### WORK REQUIRED
When a line below contains the string "each", show that line.

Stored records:
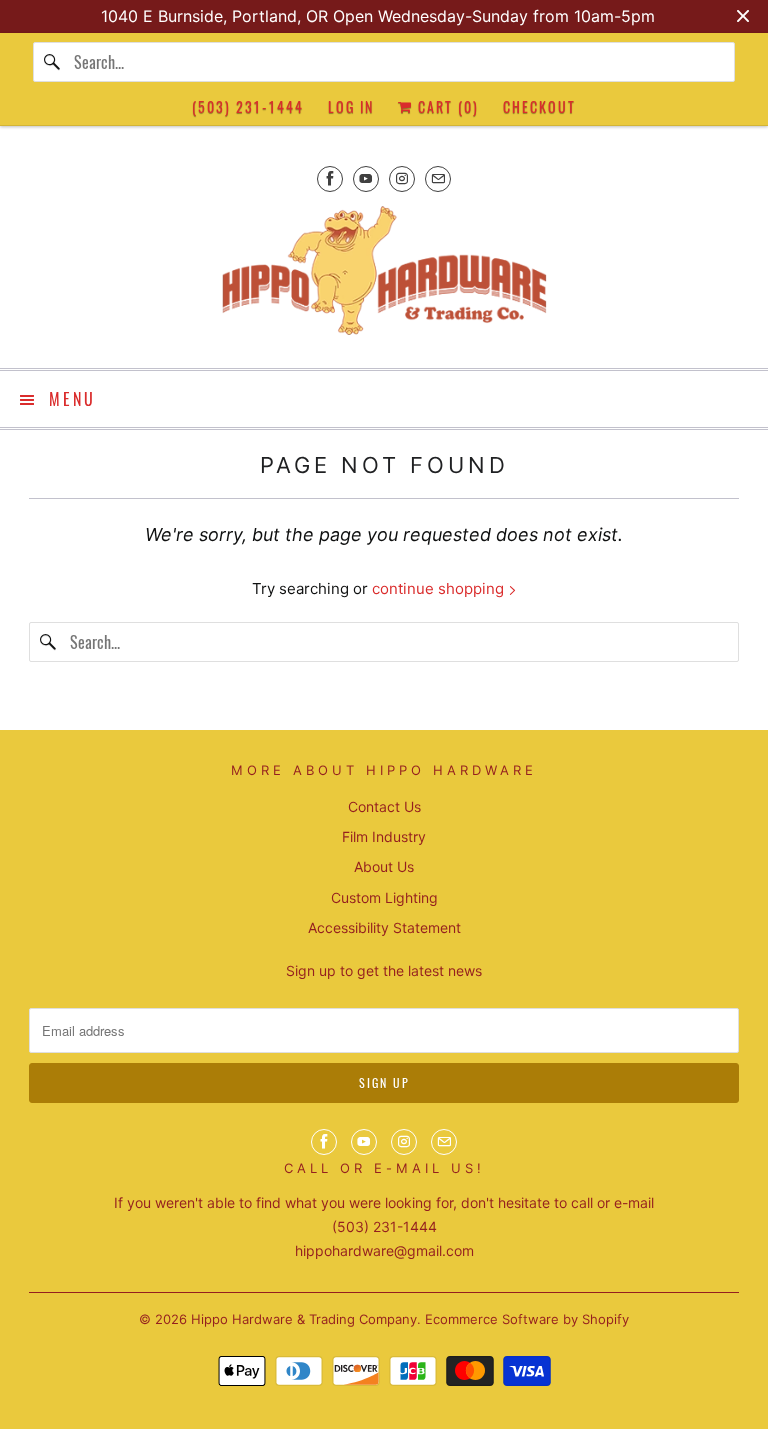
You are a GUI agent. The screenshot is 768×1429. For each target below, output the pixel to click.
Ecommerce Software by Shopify (527, 1319)
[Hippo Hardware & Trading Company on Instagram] (402, 178)
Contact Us (384, 806)
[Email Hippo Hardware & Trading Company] (438, 178)
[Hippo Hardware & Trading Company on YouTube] (366, 178)
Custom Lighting (384, 897)
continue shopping (440, 588)
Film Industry (384, 836)
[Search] (53, 62)
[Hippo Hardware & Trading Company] (384, 277)
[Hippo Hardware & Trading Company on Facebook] (330, 178)
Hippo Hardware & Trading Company (304, 1319)
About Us (384, 866)
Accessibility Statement (384, 927)
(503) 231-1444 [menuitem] (248, 106)
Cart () (446, 106)
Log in (351, 106)
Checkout (539, 106)
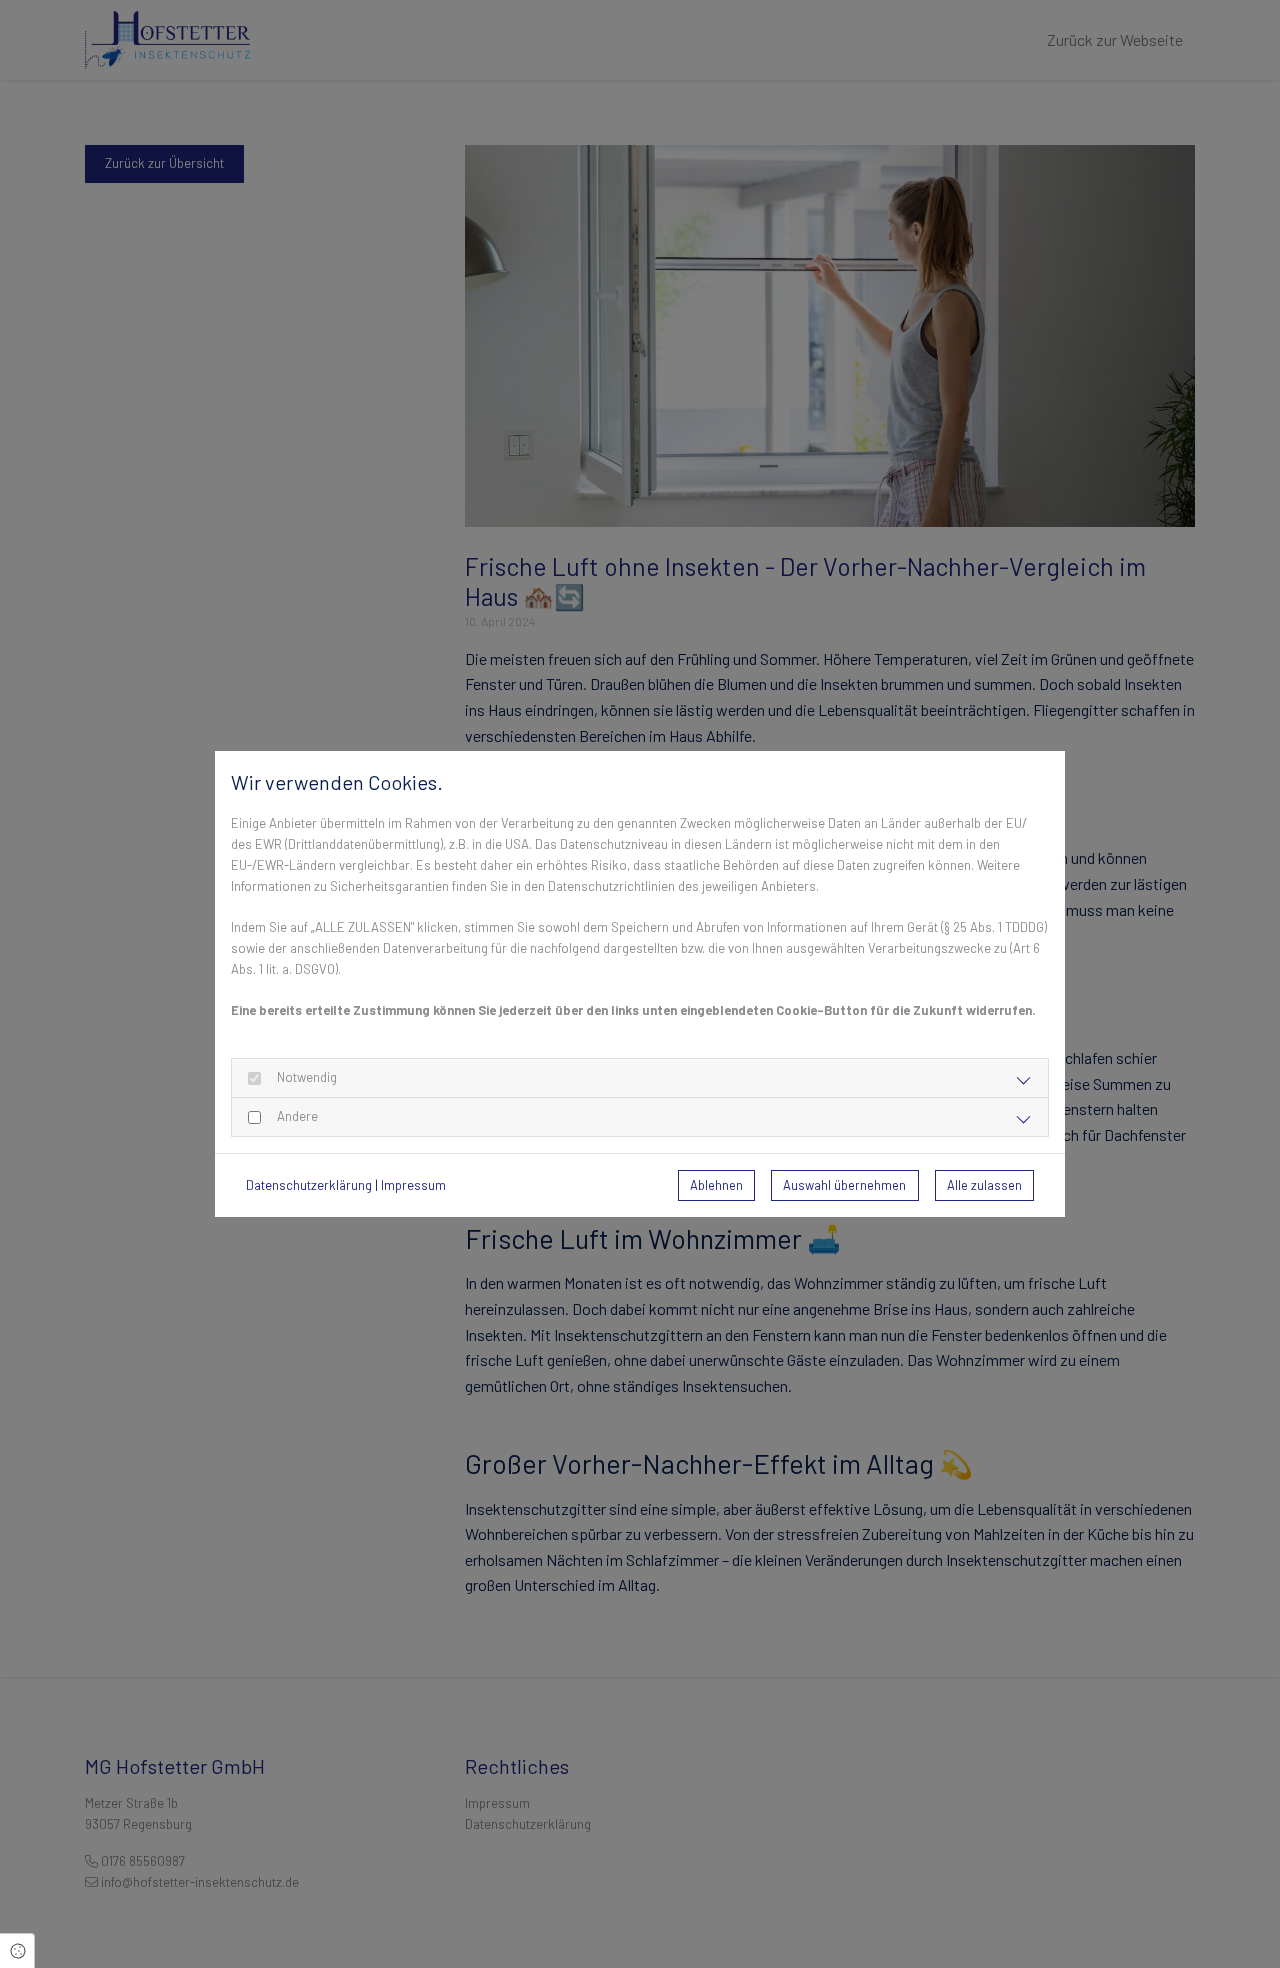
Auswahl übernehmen (844, 1185)
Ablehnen (716, 1185)
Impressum (413, 1185)
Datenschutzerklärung (309, 1185)
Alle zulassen (984, 1185)
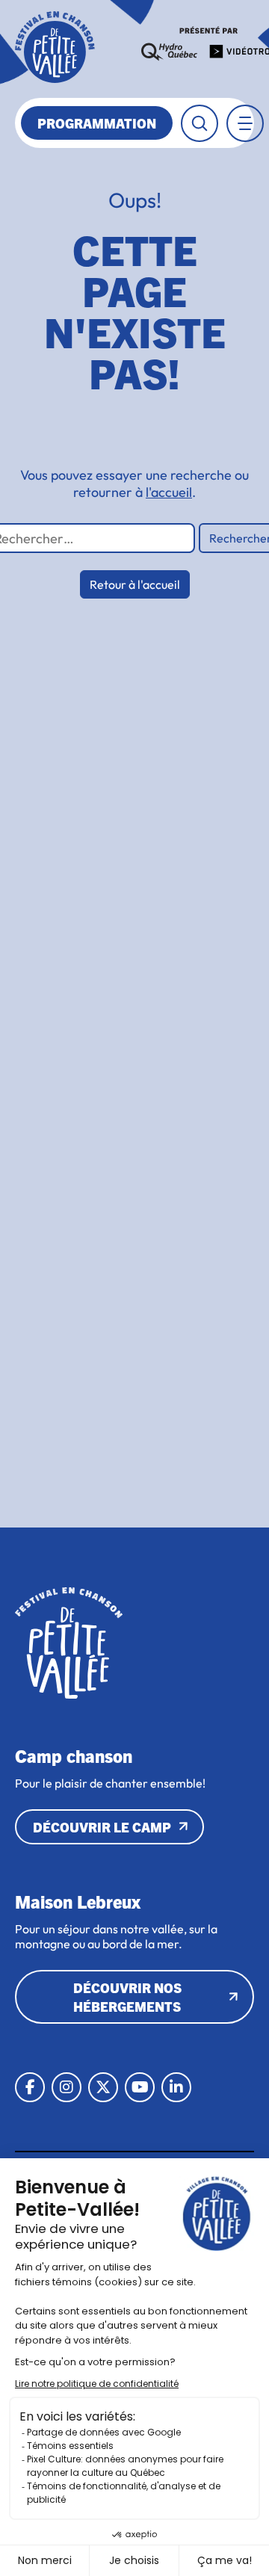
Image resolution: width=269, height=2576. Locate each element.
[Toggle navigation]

### TASK ANSWER
You are a GUI agent. The screenshot is 768×1429. For each target below, output the pixel to click.
Image resolution: width=269, height=2576. Locate each element.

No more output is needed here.